Matthew “Sweetness and Light” Arnold described culture as the “pursuit . . . of the best that has been thought and said in the world.” Books like The Third Horseman, works of synthesis, would be impossible without the institutions whose duty it is to collect “the best.” I am, as always, forever grateful to Lara Moore and Margaret Sherry at Princeton University’s Firestone Library and to Leslie Burger and her staff at Princeton Public Library. Even if I never had a manuscript to show for it, I’d be thankful for the hundreds of hours I have been able to spend in the company of other, better, books.
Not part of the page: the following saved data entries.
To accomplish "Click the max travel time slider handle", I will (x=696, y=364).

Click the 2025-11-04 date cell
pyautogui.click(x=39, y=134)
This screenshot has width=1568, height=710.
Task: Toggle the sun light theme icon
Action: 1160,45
The authors of those books—and papers, journal articles, blog posts, and lectures—are owed thanks as well. I am indebted to hundreds of scholars, living and dead, whose works appear in the bibliography of The Third Horseman, but a few deserve special mention: A. A. M. Duncan, both for his translation of John Barbour and his works on Bannockburn and King Robert Bruce; Caroline Bingham and Seymour Phillips each wrote an indispensable biography of Edward II, as did Alison Weir for Queen Isabella. Brian Fagan’s works on historic climate change are extraordinary, and Robert Fogel’s calculation of food production and consumption provided a frightening insight into the fragile food economy of medieval Europe. I seem forever to be thanking Gregory Clark for his careful research into English economic history and the late Lynn White for helping me to understand medieval technological innovation. Most especially, I am grateful to William Chester Jordan of Princeton, who not only produced the most, and the best, scholarship on the Great Famine, but introduced me to Andrew Collings, who provided me with the best sort of research support: Finding and correcting a huge number of errors, but also proposing a dozen different lines of exploration. Any mistakes that remain in The Third Horseman were introduced by gremlins after he signed off on it.
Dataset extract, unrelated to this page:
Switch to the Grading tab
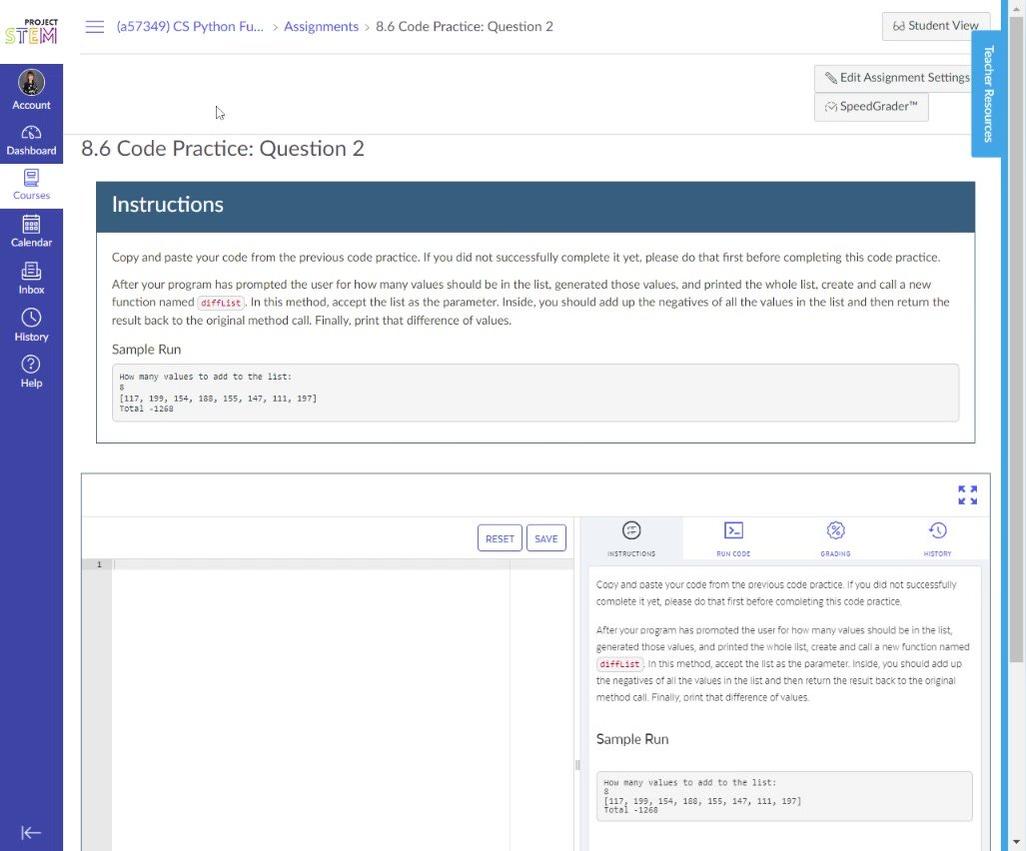 [x=835, y=538]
Though I have been observing the process for more than thirty years, the transformation of a manuscript into a book still awes me. As a onetime editor and publisher, I am more aware than most authors of the importance of the team that gets recruited for this exercise, and far more critical of its quality. So when I say how thankful I am to the people at Viking, I hope it carries the weight I intend. Thanks to Rick Kot, who first suggested the idea that became The Third Horseman; likewise thanks to Clare Ferrar
o and to Wendy Wolf, who invested in both the idea and in me. Most especially, I am grateful to Melanie Tortoroli, whose extraordinary editorial skills have left me gap-jawed in amazement. It is one thing to provide more than seven hundred (I counted) editorial comments, every one of them erudite and helpful; another to do so on a brutally tight schedule. To do both while never losing either enthusiasm or good humor is very special indeed. I envy every other author who is lucky enough to be placed in her hands.
My envy doesn’t stop there: Carla Bolte designed the book’s interior, and recruited the amazing David Lindroth to provide the book’s maps and illustrations. Jaya Miceli, who designed the cover, marries an elegant sense of design to a ghoulish sensibility—clearly an asset to authors who write about famines and plagues for a living. Jennifer Tait shepherded the book through the production process with extraordinary skill and Rachelle Mandik is an extraordinary copyeditor who is talented enough to save me from a hundred different embarrassing errors, and kind enough to do so without ever giving offense.
And, last but far from least, I thank the good luck that provided me with an extremely forgiving family, for reading such a macabre book in its earliest stages and putting up with my enthusiasm for sharing the most grotesque discoveries without—much—groaning. Thanks to Gary Rosen and Holly Goldberg Sloan, Quillan Rosen, Alex Rosen, and Emma Rosen. And, most of all, thanks to Jeanine, who challenged me to write my first book and has supported me uncomplainingly, and lovingly, through every one since.